[Records from a data collection]
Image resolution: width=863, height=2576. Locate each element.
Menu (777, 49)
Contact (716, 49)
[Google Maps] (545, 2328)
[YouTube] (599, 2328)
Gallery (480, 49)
* * *
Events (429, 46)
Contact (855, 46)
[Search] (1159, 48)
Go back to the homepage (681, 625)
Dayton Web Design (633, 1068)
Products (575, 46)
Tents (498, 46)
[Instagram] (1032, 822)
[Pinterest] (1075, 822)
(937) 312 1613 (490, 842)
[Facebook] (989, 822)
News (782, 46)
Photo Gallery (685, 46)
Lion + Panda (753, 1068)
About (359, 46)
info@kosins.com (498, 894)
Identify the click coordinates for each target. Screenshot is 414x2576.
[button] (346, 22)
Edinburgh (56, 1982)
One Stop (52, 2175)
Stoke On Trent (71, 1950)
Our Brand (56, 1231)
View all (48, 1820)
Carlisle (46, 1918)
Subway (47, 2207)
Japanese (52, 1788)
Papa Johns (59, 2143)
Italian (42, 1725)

» TASK DETAILS
For the lines above, output exactly those from the line containing "Image resolution: width=863, height=2576." through the line containing "Gallery (480, 49)", and skip the others.

» ANSWER FOR THIS EXERCISE
Image resolution: width=863, height=2576. Locate each element.
Menu (777, 49)
Contact (716, 49)
[Google Maps] (545, 2328)
[YouTube] (599, 2328)
Gallery (480, 49)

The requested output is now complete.